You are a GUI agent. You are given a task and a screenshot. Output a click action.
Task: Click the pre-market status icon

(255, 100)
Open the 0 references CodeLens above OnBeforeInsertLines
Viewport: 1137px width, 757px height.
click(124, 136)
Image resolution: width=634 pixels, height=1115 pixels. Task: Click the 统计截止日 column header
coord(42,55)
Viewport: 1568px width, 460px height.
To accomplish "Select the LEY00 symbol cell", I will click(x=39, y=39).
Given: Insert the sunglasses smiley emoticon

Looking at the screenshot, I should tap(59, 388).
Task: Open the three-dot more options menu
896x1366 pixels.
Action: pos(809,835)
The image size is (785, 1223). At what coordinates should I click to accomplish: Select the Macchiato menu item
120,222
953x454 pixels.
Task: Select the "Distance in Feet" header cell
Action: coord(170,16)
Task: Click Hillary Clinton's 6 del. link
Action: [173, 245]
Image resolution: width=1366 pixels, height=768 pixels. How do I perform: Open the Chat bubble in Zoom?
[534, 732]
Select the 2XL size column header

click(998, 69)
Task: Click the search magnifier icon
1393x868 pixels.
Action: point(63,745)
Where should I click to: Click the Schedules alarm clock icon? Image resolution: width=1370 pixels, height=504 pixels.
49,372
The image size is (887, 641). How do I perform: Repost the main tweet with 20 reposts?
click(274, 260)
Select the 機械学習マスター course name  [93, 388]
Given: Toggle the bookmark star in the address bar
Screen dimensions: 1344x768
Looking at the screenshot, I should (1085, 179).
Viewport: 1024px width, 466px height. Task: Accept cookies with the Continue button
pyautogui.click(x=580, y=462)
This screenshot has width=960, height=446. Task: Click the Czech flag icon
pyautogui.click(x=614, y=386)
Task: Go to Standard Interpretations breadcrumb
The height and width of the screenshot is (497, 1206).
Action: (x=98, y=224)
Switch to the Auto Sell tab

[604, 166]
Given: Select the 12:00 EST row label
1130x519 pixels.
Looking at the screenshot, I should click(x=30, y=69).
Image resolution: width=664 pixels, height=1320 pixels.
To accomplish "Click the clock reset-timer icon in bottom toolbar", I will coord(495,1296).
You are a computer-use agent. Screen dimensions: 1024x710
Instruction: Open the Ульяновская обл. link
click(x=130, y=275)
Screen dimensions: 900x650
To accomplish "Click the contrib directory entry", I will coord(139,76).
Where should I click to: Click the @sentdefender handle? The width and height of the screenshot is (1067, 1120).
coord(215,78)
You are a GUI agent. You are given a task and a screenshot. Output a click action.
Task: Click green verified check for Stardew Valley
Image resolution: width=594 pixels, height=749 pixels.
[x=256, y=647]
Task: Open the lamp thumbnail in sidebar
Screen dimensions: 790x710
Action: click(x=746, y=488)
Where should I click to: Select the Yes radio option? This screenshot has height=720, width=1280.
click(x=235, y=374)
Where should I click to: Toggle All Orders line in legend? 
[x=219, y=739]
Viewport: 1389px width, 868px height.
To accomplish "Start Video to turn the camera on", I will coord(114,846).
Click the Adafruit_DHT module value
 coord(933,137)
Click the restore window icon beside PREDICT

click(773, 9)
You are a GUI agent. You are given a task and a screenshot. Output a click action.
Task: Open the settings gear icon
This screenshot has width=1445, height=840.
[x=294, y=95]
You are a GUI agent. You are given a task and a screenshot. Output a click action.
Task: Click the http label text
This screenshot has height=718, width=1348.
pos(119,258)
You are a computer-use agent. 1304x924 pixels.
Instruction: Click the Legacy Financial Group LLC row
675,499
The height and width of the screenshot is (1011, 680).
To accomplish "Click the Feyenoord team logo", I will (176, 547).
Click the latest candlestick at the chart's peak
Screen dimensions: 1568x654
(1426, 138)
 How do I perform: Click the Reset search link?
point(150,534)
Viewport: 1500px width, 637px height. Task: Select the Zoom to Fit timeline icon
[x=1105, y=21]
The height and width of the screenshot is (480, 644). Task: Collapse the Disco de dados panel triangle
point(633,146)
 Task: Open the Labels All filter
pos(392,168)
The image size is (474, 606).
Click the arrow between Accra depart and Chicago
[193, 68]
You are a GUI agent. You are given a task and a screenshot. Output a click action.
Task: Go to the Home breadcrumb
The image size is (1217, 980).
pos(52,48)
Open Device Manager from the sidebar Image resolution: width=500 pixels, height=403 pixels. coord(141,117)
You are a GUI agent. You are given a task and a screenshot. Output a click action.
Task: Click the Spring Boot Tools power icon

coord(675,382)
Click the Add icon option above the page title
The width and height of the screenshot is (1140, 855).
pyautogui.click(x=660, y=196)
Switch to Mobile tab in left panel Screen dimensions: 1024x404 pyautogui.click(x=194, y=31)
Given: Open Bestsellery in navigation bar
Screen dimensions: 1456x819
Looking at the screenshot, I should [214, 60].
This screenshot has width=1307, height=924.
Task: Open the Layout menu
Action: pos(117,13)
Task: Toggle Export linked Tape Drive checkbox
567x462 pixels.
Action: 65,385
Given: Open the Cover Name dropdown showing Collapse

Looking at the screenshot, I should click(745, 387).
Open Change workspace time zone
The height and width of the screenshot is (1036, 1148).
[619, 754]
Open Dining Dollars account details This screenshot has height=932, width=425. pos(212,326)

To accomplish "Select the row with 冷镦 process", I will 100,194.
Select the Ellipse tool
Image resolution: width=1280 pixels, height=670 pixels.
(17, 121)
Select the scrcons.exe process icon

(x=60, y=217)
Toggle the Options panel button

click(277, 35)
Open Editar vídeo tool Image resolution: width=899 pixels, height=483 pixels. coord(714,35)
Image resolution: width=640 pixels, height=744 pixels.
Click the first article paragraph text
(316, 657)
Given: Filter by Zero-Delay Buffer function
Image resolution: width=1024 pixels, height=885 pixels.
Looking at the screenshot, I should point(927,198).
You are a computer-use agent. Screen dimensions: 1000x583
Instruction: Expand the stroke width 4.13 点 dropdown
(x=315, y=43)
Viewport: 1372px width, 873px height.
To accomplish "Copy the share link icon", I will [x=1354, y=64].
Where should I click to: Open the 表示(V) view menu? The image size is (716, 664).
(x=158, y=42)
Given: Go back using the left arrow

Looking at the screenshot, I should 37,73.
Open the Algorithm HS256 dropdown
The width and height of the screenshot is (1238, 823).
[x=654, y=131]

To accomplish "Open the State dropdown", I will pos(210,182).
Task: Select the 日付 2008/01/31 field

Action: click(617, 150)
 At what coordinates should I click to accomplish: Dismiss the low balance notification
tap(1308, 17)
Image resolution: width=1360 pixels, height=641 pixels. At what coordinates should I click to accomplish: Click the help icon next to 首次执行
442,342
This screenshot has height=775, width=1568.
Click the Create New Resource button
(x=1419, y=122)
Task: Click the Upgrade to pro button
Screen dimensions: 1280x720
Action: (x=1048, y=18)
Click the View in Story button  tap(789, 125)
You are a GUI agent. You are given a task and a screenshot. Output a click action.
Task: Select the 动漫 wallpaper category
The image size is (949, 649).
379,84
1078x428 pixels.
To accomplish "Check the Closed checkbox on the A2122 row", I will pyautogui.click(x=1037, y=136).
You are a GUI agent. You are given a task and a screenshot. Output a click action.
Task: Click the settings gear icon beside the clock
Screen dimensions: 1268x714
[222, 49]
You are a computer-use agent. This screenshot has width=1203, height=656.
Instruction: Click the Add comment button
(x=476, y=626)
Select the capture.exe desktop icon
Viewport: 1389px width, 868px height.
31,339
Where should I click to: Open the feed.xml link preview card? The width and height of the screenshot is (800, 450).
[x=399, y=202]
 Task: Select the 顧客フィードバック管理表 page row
==================================================
Check every line above for the string "breadcrumb" and state how many have it, with no other words.

- Expected answer: 2